Suara Tembakan Setiap Hari di Khartoum Sudan Bikin Mahasiswa Indonesia Parno hingga Sulit Tidur
Aribah mengaku masih sering kaget kala mendengar suara keras karena masih terngiang-ngiang suara tembakan di medan perang.
Penulis: Reynas Abdila
Editor: Dewi Agustina
TRIBUNNEWS.COM, JAKARTA - Pelajar Warga Negara Indonesia di Sudan, Aribah sudah dievakuasi ke Asrama Haji Pondok Gede Jakarta pada Jumat (28/4/2023).
Mahasiswi International University of Africa (IUA) semester tiga itu mengisahkan kelamnya kondisi perang yang terjadi di Khartoum, ibu kota Sudan.
"Suara tembakan itu bikin parno dan sulit tidur, terjadi terus menerus setiap hari," cerita Aribah kepada Tribun Network.
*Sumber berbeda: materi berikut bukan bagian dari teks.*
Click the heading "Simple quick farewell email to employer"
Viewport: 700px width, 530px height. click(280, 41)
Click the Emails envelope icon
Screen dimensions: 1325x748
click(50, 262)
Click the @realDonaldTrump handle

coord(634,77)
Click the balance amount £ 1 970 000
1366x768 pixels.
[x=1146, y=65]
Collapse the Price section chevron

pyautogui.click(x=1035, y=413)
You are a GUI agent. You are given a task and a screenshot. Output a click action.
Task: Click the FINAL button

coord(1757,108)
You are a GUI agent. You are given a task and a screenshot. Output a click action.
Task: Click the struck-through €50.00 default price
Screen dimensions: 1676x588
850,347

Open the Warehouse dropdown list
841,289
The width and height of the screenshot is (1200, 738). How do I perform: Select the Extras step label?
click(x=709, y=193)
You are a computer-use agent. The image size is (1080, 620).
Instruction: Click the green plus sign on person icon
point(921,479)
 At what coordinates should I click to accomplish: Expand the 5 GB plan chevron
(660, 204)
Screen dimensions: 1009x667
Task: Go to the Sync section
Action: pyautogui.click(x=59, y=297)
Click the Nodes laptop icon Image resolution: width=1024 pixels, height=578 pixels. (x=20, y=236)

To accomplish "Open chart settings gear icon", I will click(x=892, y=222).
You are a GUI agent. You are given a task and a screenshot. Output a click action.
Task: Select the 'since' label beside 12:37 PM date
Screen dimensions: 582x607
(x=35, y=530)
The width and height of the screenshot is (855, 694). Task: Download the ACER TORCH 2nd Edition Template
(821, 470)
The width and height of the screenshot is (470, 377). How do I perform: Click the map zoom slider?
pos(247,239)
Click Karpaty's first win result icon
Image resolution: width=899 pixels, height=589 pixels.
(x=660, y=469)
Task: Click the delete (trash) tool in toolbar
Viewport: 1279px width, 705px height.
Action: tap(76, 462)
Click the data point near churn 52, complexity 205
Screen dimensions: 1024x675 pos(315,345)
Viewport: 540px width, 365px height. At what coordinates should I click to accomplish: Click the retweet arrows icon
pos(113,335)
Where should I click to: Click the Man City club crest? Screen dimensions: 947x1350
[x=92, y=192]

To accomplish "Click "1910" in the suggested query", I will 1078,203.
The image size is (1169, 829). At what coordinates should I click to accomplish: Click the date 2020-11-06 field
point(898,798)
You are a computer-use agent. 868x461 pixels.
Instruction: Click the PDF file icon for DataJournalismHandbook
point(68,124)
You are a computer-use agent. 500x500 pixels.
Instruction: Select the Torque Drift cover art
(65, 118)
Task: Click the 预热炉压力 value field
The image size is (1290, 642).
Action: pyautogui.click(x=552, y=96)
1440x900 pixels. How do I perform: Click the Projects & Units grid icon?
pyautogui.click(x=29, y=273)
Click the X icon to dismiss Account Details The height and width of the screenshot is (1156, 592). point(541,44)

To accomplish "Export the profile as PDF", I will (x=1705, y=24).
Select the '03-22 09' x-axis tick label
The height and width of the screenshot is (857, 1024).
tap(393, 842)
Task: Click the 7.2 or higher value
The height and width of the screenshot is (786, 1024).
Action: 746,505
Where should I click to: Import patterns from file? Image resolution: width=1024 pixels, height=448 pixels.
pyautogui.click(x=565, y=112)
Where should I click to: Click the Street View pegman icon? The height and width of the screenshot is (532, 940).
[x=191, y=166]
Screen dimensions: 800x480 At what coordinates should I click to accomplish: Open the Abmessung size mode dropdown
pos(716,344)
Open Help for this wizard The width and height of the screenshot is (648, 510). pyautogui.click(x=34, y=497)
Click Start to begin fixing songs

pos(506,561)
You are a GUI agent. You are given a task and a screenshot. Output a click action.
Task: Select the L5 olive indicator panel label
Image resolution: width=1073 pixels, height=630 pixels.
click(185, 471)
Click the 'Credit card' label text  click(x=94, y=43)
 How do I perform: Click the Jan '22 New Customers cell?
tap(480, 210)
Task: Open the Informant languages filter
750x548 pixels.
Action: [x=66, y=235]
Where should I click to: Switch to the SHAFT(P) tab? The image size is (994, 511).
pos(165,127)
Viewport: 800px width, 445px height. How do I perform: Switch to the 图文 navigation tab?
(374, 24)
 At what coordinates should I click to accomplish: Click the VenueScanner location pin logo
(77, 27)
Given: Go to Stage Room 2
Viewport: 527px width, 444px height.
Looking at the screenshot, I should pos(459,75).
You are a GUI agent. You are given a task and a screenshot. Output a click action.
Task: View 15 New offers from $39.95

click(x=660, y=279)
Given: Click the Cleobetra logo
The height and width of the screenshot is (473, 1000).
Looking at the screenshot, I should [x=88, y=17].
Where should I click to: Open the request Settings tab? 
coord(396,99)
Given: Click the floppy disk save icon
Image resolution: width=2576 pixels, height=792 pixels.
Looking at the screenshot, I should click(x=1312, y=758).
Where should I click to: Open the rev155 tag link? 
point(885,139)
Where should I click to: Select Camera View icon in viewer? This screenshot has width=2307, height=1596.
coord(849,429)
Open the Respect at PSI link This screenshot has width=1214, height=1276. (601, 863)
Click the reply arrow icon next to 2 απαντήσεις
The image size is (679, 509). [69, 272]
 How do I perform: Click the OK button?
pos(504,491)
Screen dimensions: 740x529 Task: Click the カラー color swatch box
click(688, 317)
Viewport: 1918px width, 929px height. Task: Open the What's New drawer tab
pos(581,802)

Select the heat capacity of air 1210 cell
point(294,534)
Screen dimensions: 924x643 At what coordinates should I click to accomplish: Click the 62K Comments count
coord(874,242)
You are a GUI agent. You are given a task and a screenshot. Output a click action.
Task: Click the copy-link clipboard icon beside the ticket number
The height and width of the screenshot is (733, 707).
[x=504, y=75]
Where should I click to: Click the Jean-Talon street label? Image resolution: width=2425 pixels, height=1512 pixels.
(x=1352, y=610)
Aribah mengaku masih sering kaget kala mendengar suara keras karena masih terngiang-ngiang suara tembakan di medan perang.
Baca juga: “Takut bom jatuhnya ke kita“ - Kisah para WNI yang selamat dari konflik di Sudan
"Jadi suara tembakannya itu berturut-turut lalu mereka sepi, tidak lama selang satu jam mendadak suara tembakan lagi," tuturnya.
Aribah menceritakan seisi ruangan aula kampus hanya bisa tertegun menunggu dievakuasi KBRI Khartoum.
Kata dia, seluruh mahasiswa yang menghuni asrama kampus dikumpulkan di dalam aula dan mendapatkan perlindungan.
"Mendengar suara pesawat saja saya masih terasa seperti di sana (Khartoum, red)," ungkap Aribah.
Menurutnya, serangan udara, tembakan tank, dan artileri sangat mencekam ibu kota Sudan dan kota Bahri.
Dia bersyukur pemerintah Indonesia segera bertindak melakukan evakuasi dan memfasilitasi WNI yang tertahan di Sudan.
Aribah berharap peperangan di Sudan bisa segera berakhir sehingga bisa kembali melanjutkan kuliah.
Baca juga: Krisis Sudan: Gencatan Senjata Diperpanjang, Namun Pertempuran Terus Berlanjut
Banyak orang tewas dalam 'bentrokan etnis yang mematikan'di ibu kota Darfur Barat, El Geneina sejak awal minggu ini.
Situasi di seluruh Sudan saat ini telah memburuk, negara itu kekurangan pasokan air dan makanan pokok, laporan penjarahan pun kian meluas, dengan rumah sakit menjadi sasaran.
"Konflik tersebut telah menyebabkan lebih dari 50 ribu orang melarikan diri dari Sudan ke Chad, Mesir, Sudan Selatan, dan Republik Afrika Tengah," demikian keterangan resmi Perserikatan Bangsa-bangsa (PBB).